中古車の企業間取引を革新。透明性、公平性高めるECサイトがオープン
B2B中古車取引プラットフォームを運営する歩古科技は、取引サイト「平等車市」を10月11日に正式オープンさせた。妥当な価格を提示することで、平等で透明な中古車取引環境を提供しようとしている。
平等車市でユーザーは中古車の車種情報、売り値、保険などを閲覧でき、売買交渉も行える。

創業者の林哲CEOは、「消費者向けの中古車ECサイトは十数年の歴史があるが、企業間取引はまだ現物を挟んでのやり取りが主流だ。中古車販売業者は、オークション会場に出かけて実際の車を見て、購入を決めた後に物流を手配し、自社所在地で販売する。そのやり方は10年間ほとんど変わっていない」と語った。
2017年は上海ナンバーの中古車の80%が三、四級都市に移動、販売された。中古車として市場に出る自動車の78%が一、二級都市に集中しており、その70%が中古車販売業者を通じ、三、四級都市に流入する。
2017年の中国の中古車取引台数は1240万台で、平均単価は6万5000元(約100万円、1台の中古車は平均2~4回の取引を経て、消費者に販売される)。流通総額は前年比19.33%増の8097億元だった。
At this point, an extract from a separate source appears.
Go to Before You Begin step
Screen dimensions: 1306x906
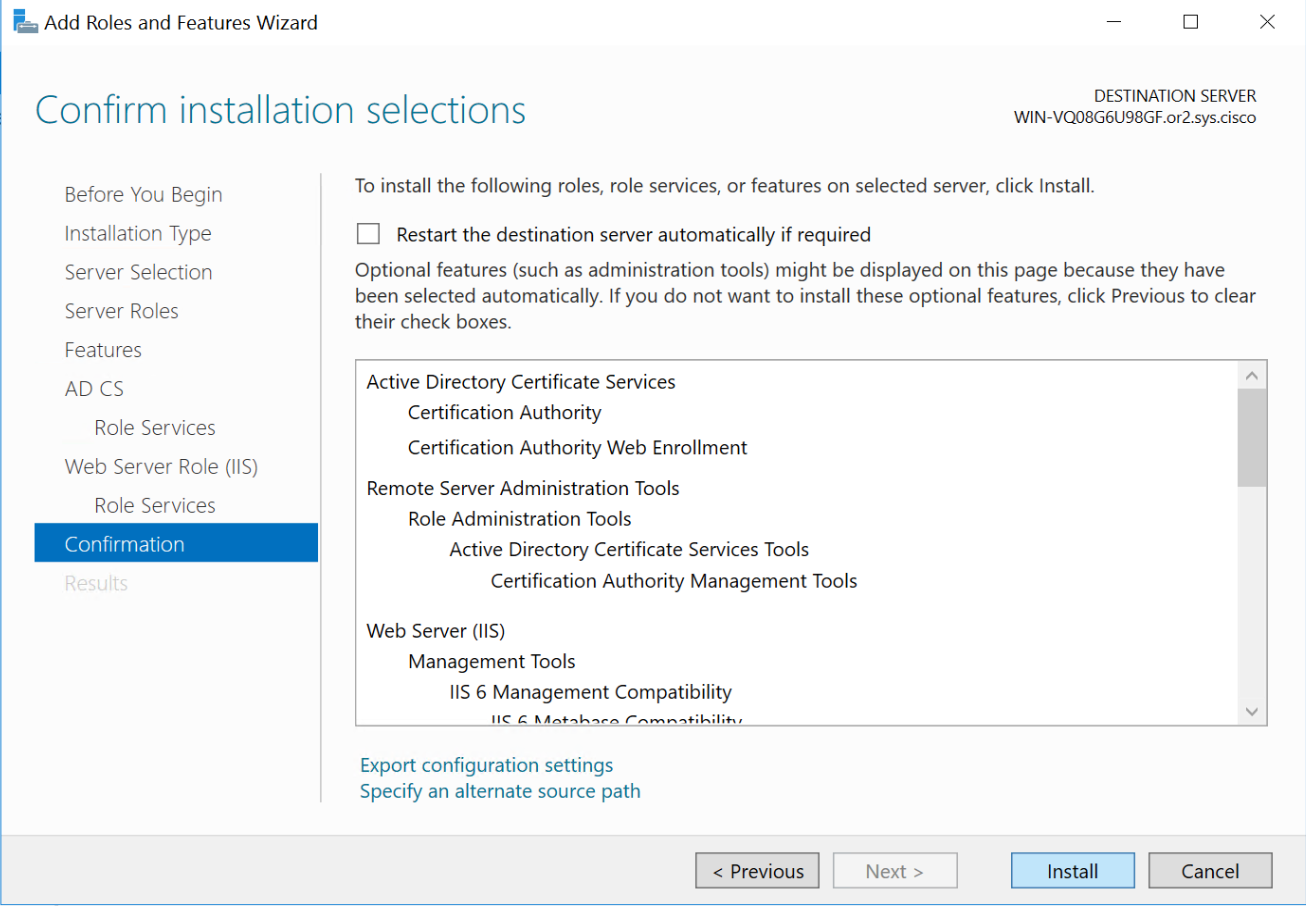tap(143, 194)
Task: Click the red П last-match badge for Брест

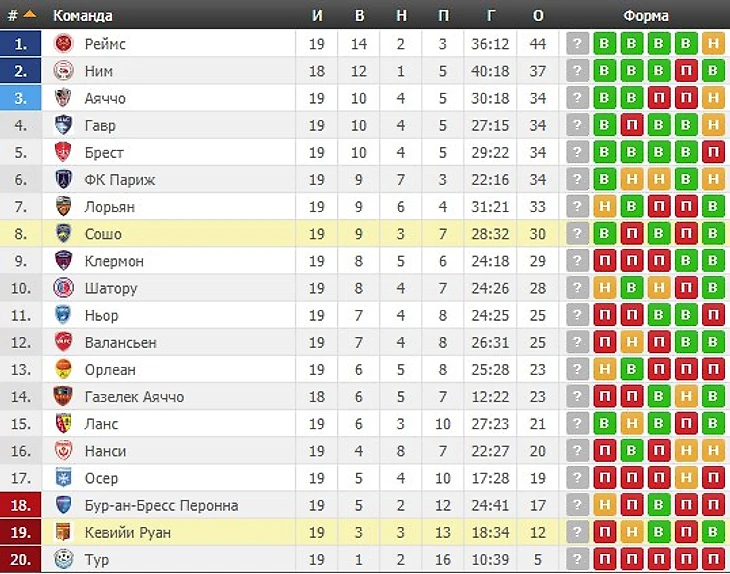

三、四級都市の消費者にとっては、6万5000元で新車の小型車を買うか、中古で高級車を買うかの選択肢になるが、消費力の向上は、中古車市場の追い風となっている。
林哲CEOは、中古車の取引の透明性を高めるため、売買には「最高額を提示した入札者が落札し、二番目に高い金額で取引を行う」モデルを採用。また、買い手と売り手が同じ情報を見られるようにし、公平性も確保した。

「中古車販売業者は全国に30万社以上ある。我々は数カ月、中古車売買の実地を訪ね、業者がどんな車を保有し、何を求めているか把握した」と林哲CEOは語った。
サイトを運営する歩古科技は2017年創業。今年8月にシリーズAラウンドで数千万元を調達した。